Na cidade de Manaus, a capital do Amazonas, a rotina retorna, envolta em densas fumaças, enquanto os rios secam em uma velocidade espantosa. Essa repetição de desafios é um déjà vu perturbador. No entanto, mais perturbador é o silêncio ensurdecedor que ecoa pela indiferença midiática, ignorando essas calamidades. Mas nós, que vivemos aqui, estamos vendo. Nesse cenário de visões parciais, quem está verdadeiramente enxergando e quem, conscientemente, finge não ver?
Nos salões europeus, discursos inflamados reverberam sobre nossas matas verdejantes, fauna vibrante, rios majestosos e as culturas ancestrais de nossas populações indígenas. Contudo, no meio desses debates fervorosos, por que as vozes arraigadas no coração da selva são silenciadas? Enquanto o futuro da floresta é traçado nas luxuosas antecâmaras da Faria Lima ou nos apartamentos do Leblon, nós, que respiramos essa fumaça, questionamos: onde está o nosso espaço nesse palco?
É perturbador perceber que as vozes da Amazônia não têm espaço para falar sobre a Amazônia. O microfone é passado para celebridades, magnatas, entusiastas, artistas, ONGs e influenciadores. No entanto, é negado aos indígenas, ribeirinhos e pescadores. Suprime-se a voz autêntica, entregando o discurso àqueles que são porta-vozes de um território que conhecem pouco além de cliques e visitas esporádicas.
Nossa angústia parece ter menos valor quando somos nós que estamos sufocando sob a fumaça. Se São Paulo estivesse sob essa cortina asfixiante ou o Tietê estivesse seco, os noticiários estariam repletos de protestos, com artistas e ONGs elevando seus clamores. Mas, quando é a Amazônia que queima e seca, quando é o homem da Amazônia que passa fome e sede, onde estão os renomados porta-vozes? Por que o silêncio prevalece quando a tragédia não se encaixa nas narrativas globais ou não é lucrativa para o mundo ESG?

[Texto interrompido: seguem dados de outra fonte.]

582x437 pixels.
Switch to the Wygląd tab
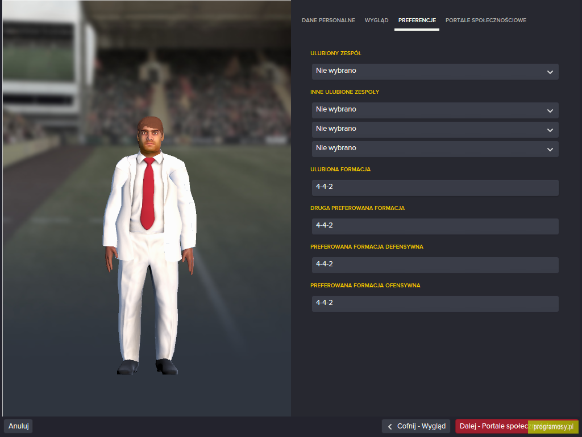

É irônico e até doloroso perceber que, nas grandes assembleias da ONU, representantes da Suécia tomam o palco em defesa de nossa floresta. Assim, o grito abafado da Amazônia esquecida – aquela que enfrenta fome, detém índices desalentadores e sofre com infraestruturas frágeis – é substituído por versões romantizadas, proferidas por aqueles que jamais sentiram o ardor da fumaça em sua pele.
Enquanto estas palavras são registradas em um refúgio com ar condicionado e purificadores de ar, lá fora está a Amazônia real. Aquela dos pescadores que enfrentam a seca e das crianças obrigadas a respirar um ar tóxico. E ela continua sufocando.
Elon Musk nos oferece satélites de monitoramento. No entanto, sinceramente, não são novos satélites que a Amazônia clama. Desde o século passado, a floresta é monitorada de cima. As autoridades, com todos os seus recursos e informações, sabem muito bem de onde vem a fumaça. Não falta visão do alto, falta-nos olhos atentos no solo e braços para combater a ilegalidade. Precisamos de mais brigadistas, delegacias estrategicamente posicionadas e lanchas blindadas.
A verdadeira salvaguarda da Amazônia não se resume a um olhar distante do espaço, mas a uma presença concreta e atuante em sua vastidão. Chega de fingir que está tudo bem. Não está. Enquanto consentirmos com a condução de nosso futuro por mãos alheias, nossa biodiversidade continuará sendo transformada em ativos para estrangeiros, deixando-nos com o passivo e a destruição. Não podemos ser meros espectadores de nossa própria derrocada; a Amazônia clama, e é nossa responsabilidade responder.
Este artigo não é apenas um texto, é um grito de alerta, um apelo para que reconheçamos que, acima de tudo, a Amazônia tem gente. É hora de o mundo entender que a Amazônia tem rosto, tem voz e, sobretudo, tem vida.